In the records below, find the line holding "Given: Expand the" and the line holding "Given: Go to next slide with arrow icon". Set down both, with every line between them, exactly.

------------------------------------------------------------------------

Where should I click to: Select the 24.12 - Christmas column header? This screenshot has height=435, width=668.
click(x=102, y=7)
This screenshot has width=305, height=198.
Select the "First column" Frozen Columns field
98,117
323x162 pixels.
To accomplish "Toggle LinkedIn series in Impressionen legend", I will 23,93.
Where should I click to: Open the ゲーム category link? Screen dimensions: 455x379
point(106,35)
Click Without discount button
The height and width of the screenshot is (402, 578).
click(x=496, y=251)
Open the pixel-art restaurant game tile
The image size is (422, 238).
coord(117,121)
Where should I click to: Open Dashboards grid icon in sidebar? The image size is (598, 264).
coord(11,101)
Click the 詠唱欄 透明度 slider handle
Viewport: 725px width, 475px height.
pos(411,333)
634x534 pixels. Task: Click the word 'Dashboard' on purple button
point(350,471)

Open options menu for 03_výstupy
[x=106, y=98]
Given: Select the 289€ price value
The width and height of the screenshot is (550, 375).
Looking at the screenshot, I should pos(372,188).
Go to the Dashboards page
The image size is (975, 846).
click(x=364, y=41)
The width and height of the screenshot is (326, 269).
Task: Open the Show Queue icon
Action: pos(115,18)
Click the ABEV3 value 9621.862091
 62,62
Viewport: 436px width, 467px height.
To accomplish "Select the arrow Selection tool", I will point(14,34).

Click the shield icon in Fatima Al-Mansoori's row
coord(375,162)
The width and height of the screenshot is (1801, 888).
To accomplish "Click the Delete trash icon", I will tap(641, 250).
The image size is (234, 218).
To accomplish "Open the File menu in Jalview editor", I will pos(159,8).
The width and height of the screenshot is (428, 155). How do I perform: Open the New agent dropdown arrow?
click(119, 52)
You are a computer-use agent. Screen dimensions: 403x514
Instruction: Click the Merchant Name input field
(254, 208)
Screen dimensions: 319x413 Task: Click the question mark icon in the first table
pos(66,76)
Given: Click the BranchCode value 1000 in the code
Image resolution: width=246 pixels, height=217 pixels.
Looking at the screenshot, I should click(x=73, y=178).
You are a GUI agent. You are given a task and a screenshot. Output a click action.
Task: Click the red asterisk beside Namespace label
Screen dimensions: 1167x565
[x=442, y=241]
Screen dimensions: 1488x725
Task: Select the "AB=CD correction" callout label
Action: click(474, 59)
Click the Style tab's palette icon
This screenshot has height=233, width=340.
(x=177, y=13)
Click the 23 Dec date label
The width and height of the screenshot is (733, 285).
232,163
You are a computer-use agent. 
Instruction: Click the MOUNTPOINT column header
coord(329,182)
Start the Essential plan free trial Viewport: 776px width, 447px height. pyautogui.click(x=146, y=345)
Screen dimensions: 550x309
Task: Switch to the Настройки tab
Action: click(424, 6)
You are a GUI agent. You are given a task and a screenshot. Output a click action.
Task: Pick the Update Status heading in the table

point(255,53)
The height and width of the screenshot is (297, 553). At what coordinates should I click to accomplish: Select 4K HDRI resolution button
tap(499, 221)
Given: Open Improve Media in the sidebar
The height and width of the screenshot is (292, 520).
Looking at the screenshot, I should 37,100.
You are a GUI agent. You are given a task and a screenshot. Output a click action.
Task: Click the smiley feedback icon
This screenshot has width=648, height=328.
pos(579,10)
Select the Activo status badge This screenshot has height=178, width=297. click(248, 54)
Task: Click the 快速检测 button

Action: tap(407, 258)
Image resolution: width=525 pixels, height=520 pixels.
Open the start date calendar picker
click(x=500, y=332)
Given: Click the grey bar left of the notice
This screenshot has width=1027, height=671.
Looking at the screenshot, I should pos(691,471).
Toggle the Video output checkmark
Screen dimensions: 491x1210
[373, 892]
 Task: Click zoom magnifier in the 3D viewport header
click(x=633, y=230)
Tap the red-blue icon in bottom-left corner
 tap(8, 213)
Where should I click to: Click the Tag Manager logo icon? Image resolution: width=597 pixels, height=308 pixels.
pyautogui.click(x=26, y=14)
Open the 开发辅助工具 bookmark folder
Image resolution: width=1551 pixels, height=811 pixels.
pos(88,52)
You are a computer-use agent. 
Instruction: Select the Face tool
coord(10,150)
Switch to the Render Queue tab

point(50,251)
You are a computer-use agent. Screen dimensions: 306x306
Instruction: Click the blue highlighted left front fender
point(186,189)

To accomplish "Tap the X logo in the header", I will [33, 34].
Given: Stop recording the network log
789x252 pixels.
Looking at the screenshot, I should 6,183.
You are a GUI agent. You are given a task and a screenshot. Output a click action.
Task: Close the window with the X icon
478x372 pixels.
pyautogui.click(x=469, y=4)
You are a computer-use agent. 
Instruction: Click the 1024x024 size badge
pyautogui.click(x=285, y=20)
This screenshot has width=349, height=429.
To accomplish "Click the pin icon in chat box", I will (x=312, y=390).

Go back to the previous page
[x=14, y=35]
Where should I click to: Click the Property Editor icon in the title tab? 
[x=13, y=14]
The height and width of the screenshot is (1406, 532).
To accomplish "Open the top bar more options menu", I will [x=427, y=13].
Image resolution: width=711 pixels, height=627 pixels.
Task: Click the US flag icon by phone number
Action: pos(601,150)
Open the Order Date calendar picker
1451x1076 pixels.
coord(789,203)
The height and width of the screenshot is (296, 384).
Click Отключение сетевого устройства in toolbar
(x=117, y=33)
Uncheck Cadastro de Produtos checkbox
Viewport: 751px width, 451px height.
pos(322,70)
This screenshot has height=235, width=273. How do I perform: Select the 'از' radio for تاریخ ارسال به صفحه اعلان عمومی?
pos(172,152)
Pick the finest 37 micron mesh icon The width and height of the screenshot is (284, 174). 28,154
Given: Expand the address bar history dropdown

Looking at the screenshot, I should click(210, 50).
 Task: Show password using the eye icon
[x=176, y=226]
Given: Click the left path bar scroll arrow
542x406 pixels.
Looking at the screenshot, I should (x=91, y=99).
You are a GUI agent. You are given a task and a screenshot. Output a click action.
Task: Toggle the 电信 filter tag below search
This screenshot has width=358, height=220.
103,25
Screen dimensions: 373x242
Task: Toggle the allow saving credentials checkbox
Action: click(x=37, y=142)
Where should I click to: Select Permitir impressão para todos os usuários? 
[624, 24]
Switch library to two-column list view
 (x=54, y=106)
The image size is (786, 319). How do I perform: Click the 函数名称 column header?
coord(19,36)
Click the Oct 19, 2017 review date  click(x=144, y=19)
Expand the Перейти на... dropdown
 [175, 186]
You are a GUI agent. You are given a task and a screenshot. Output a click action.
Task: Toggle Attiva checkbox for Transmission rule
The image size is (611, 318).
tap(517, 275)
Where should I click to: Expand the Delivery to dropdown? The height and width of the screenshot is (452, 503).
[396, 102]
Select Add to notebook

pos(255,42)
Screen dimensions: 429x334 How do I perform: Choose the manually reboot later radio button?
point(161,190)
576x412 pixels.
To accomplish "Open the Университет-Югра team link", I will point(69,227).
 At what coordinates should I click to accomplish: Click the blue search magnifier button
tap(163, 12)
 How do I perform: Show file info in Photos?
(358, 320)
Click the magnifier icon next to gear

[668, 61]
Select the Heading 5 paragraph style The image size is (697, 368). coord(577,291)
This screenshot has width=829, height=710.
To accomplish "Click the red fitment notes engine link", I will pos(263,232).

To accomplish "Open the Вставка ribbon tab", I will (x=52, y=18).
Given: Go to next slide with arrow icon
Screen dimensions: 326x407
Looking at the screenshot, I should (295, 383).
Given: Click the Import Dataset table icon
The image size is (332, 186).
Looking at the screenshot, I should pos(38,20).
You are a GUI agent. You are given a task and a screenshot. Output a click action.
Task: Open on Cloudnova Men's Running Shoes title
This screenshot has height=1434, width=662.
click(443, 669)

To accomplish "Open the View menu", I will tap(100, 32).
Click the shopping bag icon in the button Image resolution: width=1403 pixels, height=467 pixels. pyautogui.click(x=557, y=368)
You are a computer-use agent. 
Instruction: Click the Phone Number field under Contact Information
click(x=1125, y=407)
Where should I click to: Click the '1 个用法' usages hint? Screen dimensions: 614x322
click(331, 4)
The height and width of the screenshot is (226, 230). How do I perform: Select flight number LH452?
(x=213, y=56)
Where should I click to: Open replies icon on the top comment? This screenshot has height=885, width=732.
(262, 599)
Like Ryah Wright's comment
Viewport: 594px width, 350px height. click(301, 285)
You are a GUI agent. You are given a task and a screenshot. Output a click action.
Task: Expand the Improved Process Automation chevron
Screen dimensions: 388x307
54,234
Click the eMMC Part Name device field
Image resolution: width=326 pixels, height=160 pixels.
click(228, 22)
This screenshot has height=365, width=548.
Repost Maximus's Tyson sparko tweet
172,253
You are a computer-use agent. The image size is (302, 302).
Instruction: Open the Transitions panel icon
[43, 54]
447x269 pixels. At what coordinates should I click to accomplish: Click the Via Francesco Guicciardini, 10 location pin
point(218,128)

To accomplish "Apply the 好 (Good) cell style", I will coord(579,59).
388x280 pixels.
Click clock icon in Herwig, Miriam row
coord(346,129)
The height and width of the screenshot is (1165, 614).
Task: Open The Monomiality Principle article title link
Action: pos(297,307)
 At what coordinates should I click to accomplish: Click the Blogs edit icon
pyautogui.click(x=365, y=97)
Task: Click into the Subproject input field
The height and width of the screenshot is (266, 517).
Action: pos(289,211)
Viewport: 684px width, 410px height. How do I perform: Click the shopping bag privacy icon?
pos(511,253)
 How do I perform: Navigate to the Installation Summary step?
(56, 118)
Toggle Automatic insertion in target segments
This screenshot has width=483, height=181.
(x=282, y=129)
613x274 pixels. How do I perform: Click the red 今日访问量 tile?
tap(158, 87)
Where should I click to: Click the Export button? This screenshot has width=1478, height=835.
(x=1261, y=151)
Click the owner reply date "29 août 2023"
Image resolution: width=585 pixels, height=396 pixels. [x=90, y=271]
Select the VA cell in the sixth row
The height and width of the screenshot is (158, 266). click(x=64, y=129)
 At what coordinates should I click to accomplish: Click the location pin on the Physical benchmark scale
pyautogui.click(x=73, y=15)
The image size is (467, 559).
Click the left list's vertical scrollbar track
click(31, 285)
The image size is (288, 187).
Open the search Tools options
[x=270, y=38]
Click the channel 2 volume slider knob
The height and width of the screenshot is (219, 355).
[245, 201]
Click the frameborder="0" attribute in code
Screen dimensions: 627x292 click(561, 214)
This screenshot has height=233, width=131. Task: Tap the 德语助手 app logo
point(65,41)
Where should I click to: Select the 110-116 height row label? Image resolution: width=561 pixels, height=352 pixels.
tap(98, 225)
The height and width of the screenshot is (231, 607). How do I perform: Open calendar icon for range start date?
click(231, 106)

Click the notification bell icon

------------------------------------------------------------------------

» Reply to the exercise
Given: Expand the address bar history dropdown

Looking at the screenshot, I should click(210, 50).
 Task: Show password using the eye icon
[x=176, y=226]
Given: Click the left path bar scroll arrow
542x406 pixels.
Looking at the screenshot, I should (x=91, y=99).
You are a GUI agent. You are given a task and a screenshot. Output a click action.
Task: Toggle the 电信 filter tag below search
This screenshot has width=358, height=220.
103,25
Screen dimensions: 373x242
Task: Toggle the allow saving credentials checkbox
Action: click(x=37, y=142)
Where should I click to: Select Permitir impressão para todos os usuários? 
[624, 24]
Switch library to two-column list view
 (x=54, y=106)
The image size is (786, 319). How do I perform: Click the 函数名称 column header?
coord(19,36)
Click the Oct 19, 2017 review date  click(x=144, y=19)
Expand the Перейти на... dropdown
 [175, 186]
You are a GUI agent. You are given a task and a screenshot. Output a click action.
Task: Toggle Attiva checkbox for Transmission rule
The image size is (611, 318).
tap(517, 275)
Where should I click to: Expand the Delivery to dropdown? The height and width of the screenshot is (452, 503).
[396, 102]
Select Add to notebook

pos(255,42)
Screen dimensions: 429x334 How do I perform: Choose the manually reboot later radio button?
point(161,190)
576x412 pixels.
To accomplish "Open the Университет-Югра team link", I will point(69,227).
 At what coordinates should I click to accomplish: Click the blue search magnifier button
tap(163, 12)
 How do I perform: Show file info in Photos?
(358, 320)
Click the magnifier icon next to gear

[668, 61]
Select the Heading 5 paragraph style The image size is (697, 368). coord(577,291)
This screenshot has width=829, height=710.
To accomplish "Click the red fitment notes engine link", I will pos(263,232).

To accomplish "Open the Вставка ribbon tab", I will (x=52, y=18).
Given: Go to next slide with arrow icon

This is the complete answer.